When western weather scientists had started to move towards analytical methods of forecasting, their Indian counterparts were still stick to empirical methods. As a young scientist, Dash had access to a weather model from the European Centre for Medium-Range Weather Forecasts (UK) a copy of which he brought to India in 1984. However, he couldn’t find a computer in India that could run it. “It was frustrating,” he recalls. India’s first supercomputer itself would come online only five years later.
Ironically, now that India has more computing power and better models to work with, there is a lack of competent software professionals and scientists working with the IMD. Only a small fraction of the modellers and atmospheric scientists that graduate from institutes like the IISc are recruited by the IMD and its associated agencies.
When India launched a programme to improve the prediction of monsoon rainfall in 2012, the NCMRWF asked the Ministry for Earth Sciences for 20 more scientists. That hasn’t happened yet. Kanduri Jayaram Ramesh, the director general of the IMD, however, isn’t happy that he isn’t getting Indian scientists to work with either. “They either go abroad or don’t join us.”

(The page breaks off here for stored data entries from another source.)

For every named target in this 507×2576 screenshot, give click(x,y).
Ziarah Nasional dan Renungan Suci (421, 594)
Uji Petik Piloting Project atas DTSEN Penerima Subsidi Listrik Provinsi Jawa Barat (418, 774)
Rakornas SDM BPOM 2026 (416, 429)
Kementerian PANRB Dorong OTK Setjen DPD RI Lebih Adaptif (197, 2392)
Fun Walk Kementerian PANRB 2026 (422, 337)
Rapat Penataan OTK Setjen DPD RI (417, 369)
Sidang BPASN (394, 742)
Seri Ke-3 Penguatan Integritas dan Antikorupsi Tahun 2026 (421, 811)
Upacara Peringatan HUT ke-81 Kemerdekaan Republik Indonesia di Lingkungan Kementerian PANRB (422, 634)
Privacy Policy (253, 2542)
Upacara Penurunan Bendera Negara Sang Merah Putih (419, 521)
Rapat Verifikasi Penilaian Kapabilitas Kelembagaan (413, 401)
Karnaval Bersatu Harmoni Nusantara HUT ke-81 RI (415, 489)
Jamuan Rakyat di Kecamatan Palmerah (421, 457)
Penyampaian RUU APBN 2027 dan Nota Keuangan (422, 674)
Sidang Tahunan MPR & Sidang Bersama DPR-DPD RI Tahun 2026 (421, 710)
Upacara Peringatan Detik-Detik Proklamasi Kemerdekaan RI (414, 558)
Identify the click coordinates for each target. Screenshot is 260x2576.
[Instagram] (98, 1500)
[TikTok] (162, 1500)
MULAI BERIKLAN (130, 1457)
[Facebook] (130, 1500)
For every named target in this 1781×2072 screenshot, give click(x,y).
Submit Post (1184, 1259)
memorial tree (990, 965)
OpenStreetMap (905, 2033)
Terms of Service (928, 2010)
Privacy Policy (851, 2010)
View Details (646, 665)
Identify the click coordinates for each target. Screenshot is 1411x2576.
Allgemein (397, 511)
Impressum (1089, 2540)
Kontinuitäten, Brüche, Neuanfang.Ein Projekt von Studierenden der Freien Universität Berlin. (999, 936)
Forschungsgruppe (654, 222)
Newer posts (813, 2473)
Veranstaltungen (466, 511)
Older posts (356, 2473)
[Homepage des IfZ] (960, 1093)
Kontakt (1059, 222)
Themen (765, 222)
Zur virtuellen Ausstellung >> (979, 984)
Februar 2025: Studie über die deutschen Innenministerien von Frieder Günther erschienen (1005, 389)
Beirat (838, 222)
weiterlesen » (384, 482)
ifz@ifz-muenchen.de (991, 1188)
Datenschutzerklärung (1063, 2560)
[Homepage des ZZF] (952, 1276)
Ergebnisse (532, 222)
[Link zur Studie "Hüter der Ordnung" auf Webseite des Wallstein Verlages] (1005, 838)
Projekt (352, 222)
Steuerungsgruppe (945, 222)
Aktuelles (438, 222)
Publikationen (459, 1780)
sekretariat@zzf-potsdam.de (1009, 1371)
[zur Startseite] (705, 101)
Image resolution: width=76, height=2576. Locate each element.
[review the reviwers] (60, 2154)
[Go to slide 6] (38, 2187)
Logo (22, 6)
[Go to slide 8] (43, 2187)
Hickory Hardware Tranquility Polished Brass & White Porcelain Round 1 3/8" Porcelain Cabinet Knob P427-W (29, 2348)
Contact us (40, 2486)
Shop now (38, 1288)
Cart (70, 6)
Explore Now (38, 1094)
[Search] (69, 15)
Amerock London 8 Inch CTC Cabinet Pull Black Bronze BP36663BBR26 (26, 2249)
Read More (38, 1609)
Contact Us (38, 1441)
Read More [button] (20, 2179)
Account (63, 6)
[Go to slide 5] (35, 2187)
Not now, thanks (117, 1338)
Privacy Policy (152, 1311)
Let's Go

There aren’t many dedicated groups of Indian scientists conducting long-term experiments examining the complexities of Indian weather systems and incorporating that data into models. But that’s changing gradually. Just a couple of months ago, CAS received a go-ahead from the Ministry of Science and Technology to launch a Centre of Excellence in Climate Modelling. Once it’s operation, it will support a group of ten scientists studying how we can improve models and reduce errors.
As heartening as this is, the pace of it all hasn’t pleased farmers. Pande says that the members of his community have tired of being told that the meteorological department can’t provide accurate forecasts because science hasn’t progressed fast enough. “You can save yourself by saying that. But what do we do?”